**Texto fornecido:**
▼
Acórdão nº 428/17.7BELRA de Tribunal Central Administrativo Sul, 28 de Maio de 2020

Magistrado ResponsávelJORGE PELICANO
Data da Resolução28 de Maio de 2020
EmissorTribunal Central Administrativo Sul

Acordam, em conferência, na Secção de Contencioso Administrativo do Tribunal Central Administrativo Sul: M...

, Recorrente no âmbito da presente acção administrativa intentada contra o ESTADO PORTUGUÊS, em que pede a condenação deste a indemnizá-la dos danos que diz ter sofrido em resultado do atraso registado na decisão do processo n.º 154/04.7TBTNV, interposto no Tribunal Judicial de Torres Novas em 16/02/2004, vem intentar recurso da sentença que julgou parcialmente procedente a presente acção e em consequência, condenou o Recorrido: “a) a pagar à Autora a quantia de € 2.000,00 (dois mil euros) a título de indemnização por danos não patrimoniais sofridos em virtude da duração excessiva do Proc. n.º 154/04.7TBTNV, acrescida de juros de mora à taxa legal, desde a citação e até efetivo e integral pagamento; b) no pagamento à Autora dos honorários do advogado nos presentes autos, na parte em que comprovadamente sejam superiores às despesas ressarcidas através da aplicação da legislação de custas; c) no pagamento de todas as quantias devidas a título de imposto sobre os montantes pagos à Autora e d) absolveu o Recorrido do demais peticionado pela Autora.

Apresentou as seguintes conclusões com as alegações do recurso: “1 – Em relação ao facto não provado da alínea A), deve o mesmo ser alterado para provado, na medida em que do depoimento da Testemunha M... resultou a 00.04.43 que “Sei que ela anda muito…andava muito nervosa, porque tinha metido…tinha metido um processo no Tribunal e nunca mais era resolvido, (impercetível), e que lá iam muitos anos e que não tinha sido resolvido ainda.”.

2 – Ao contrário da valoração realizada pela Meritíssima Juíza do Tribunal “a quo”, esta Testemunha logrou concretizar, contextualizar e descrever as consequências que a morosidade do processo 154/01.7TBTNV provocou no estado emocional da Recorrente.

3 – Nomeadamente, a 00:05:18 da sua inquirição mencionou que “Ela disse-me…diz que tinha sido em 2003 ou 2004, portanto já lá vão para aí uns 11 anos.”, bem como mencionou a 00:05:42 que “Ela coitada, chorava e dizia que queria isto resolvido o mais depressa possível, porque não sabia a situação dela, a vida dela”.

4 - Referindo em vários trechos das suas declarações o estado de nervosismo, irritação e transtorno emocional que o protelamento da acção provocou na Recorrente, nomeadamente a testemunha a 00:06:24 mencionou que “Sim, sim, ela andava muito nervosa e continua a andar, ela está…muito psicologicamente, agente fala para ela, ela não entende aquilo que a gente está a dizer”, e a 00:07:06 disse “Porque ela fica nervosa, ficou apanhada psicologicamente e a vida dela não tem sido fácil” e a 00:07:25 concretizou “Sim, porque ela andava irritada, sempre a falar da mesma coisa, sempre a falar da mesma coisa.
▲
**Excerto dos dados:**
▼
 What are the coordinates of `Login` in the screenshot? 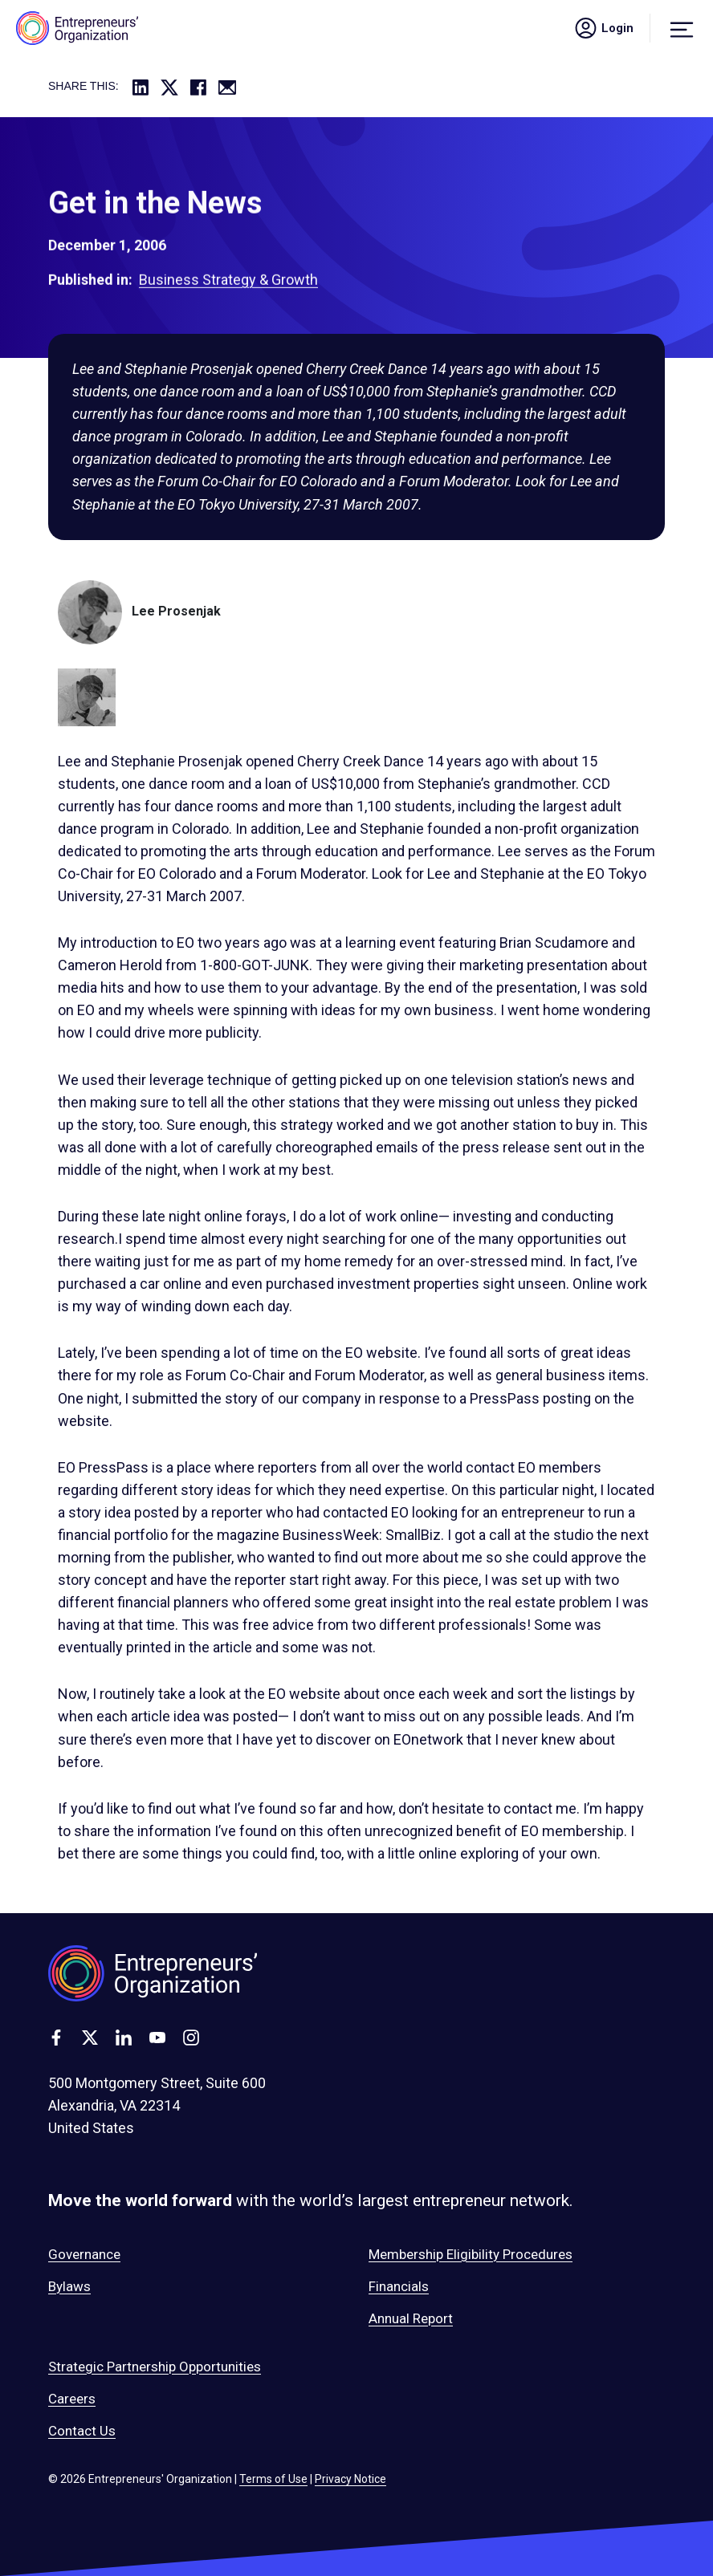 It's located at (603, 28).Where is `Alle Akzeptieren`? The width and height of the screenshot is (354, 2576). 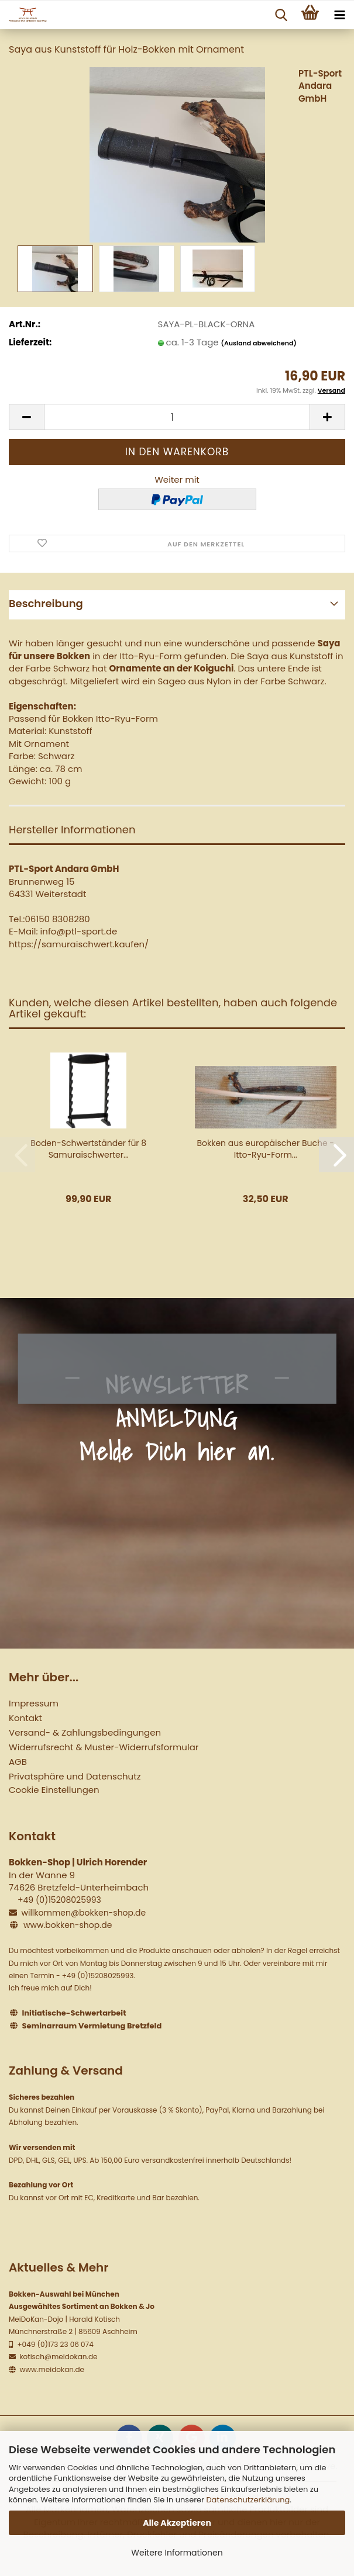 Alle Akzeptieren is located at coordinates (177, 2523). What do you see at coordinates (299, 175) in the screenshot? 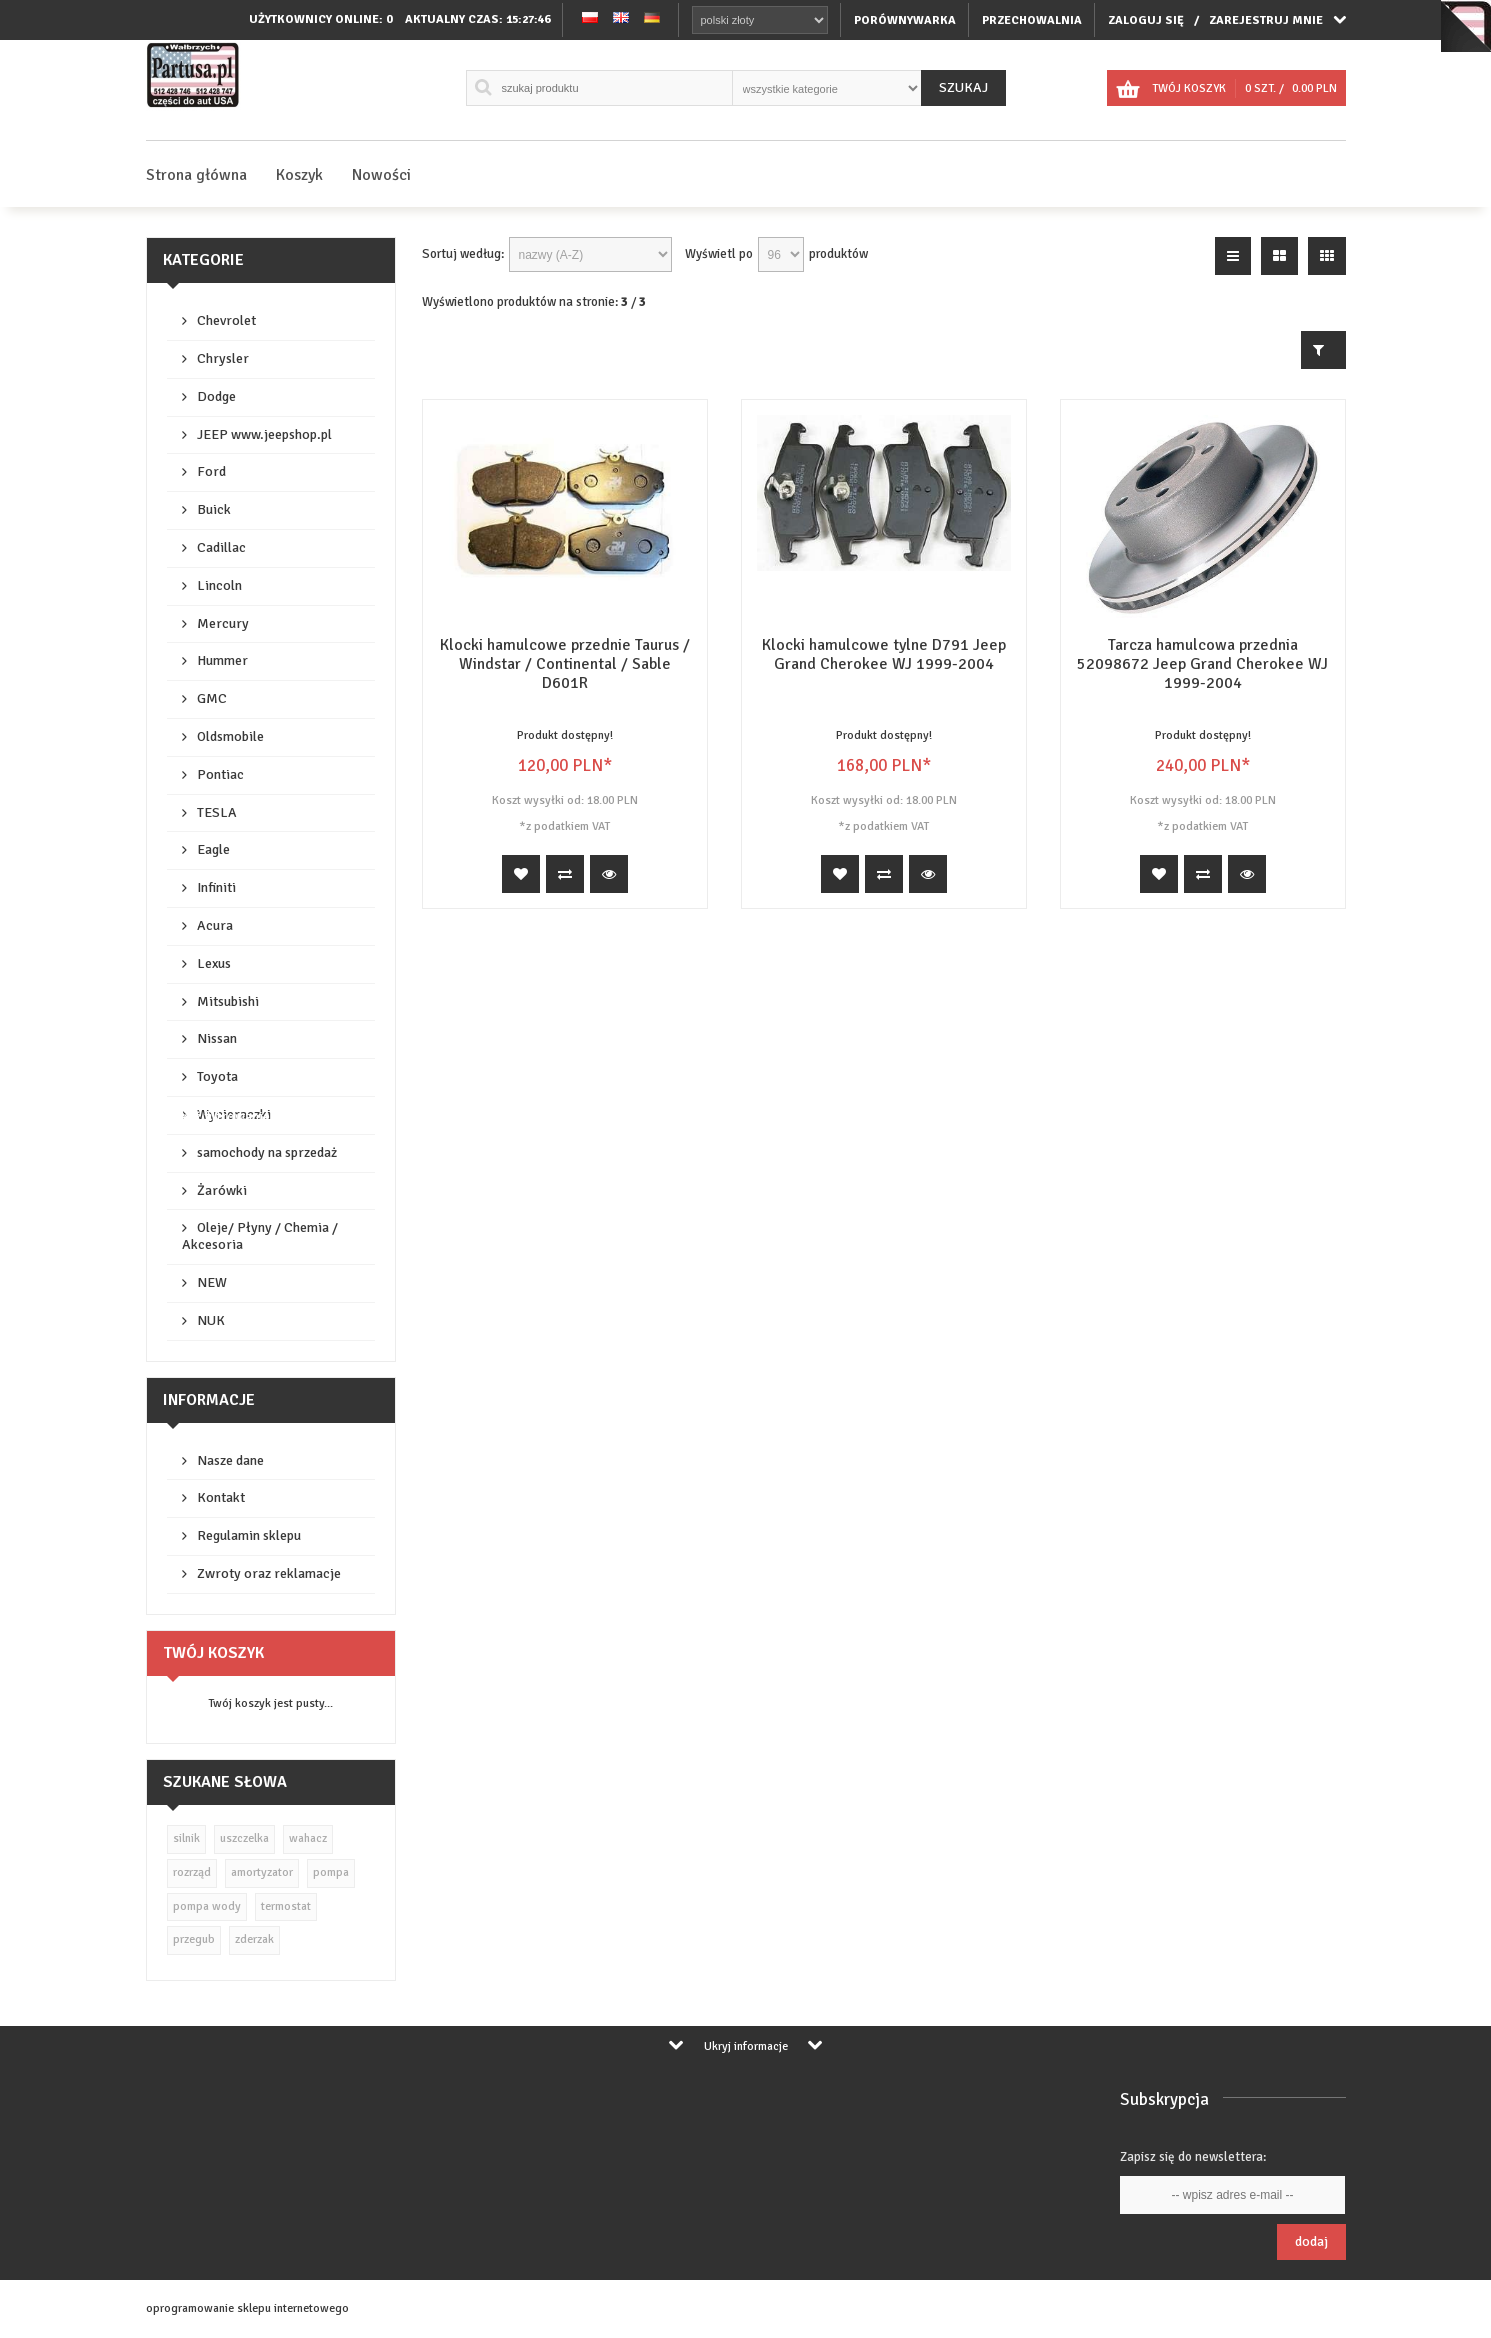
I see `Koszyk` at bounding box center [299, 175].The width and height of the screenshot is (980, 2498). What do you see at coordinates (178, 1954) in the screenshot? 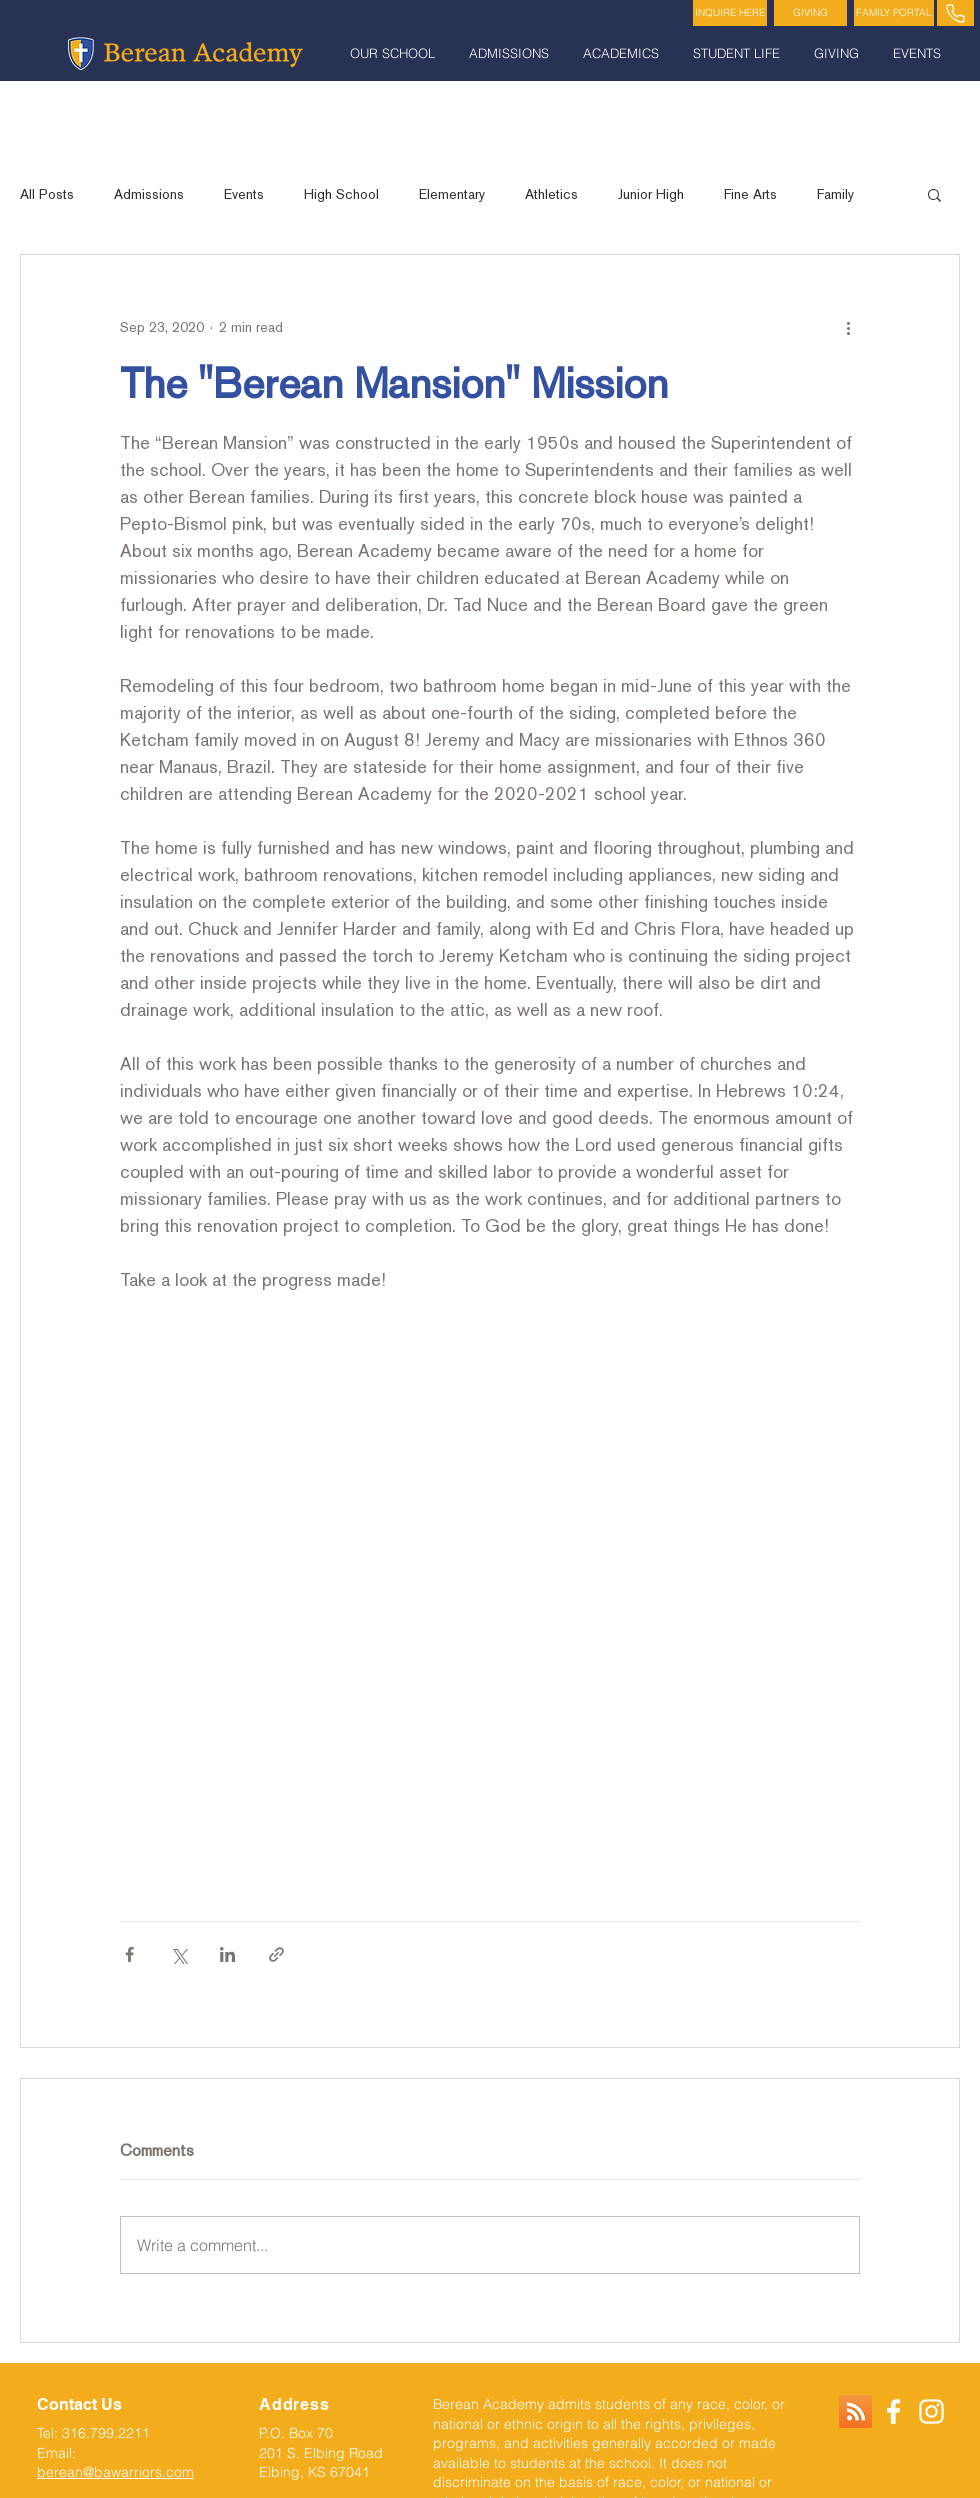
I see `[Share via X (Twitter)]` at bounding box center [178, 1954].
▲
**Instruções:**
A. No acórdão, por que motivo entende a Recorrente que o facto não provado da alínea A) deve passar a provado? Responda em uma a três frases.
B. Transcreva do acórdão o trecho que começa em "Acórdão nº 428/17.7BELRA" e termina em "Administrativo Sul: M...".

**Respostas às tarefas:**
A. Porque, segundo a Recorrente, do depoimento da testemunha M... resultou, a 00.04.43, que ela andava muito nervosa por ter metido um processo no Tribunal que, passados muitos anos, nunca mais era resolvido. A Recorrente sustenta que esta testemunha conseguiu concretizar, contextualizar e descrever as consequências da morosidade do processo no seu estado emocional.

B.
Acórdão nº 428/17.7BELRA de Tribunal Central Administrativo Sul, 28 de Maio de 2020

Magistrado ResponsávelJORGE PELICANO
Data da Resolução28 de Maio de 2020
EmissorTribunal Central Administrativo Sul

Acordam, em conferência, na Secção de Contencioso Administrativo do Tribunal Central Administrativo Sul: M...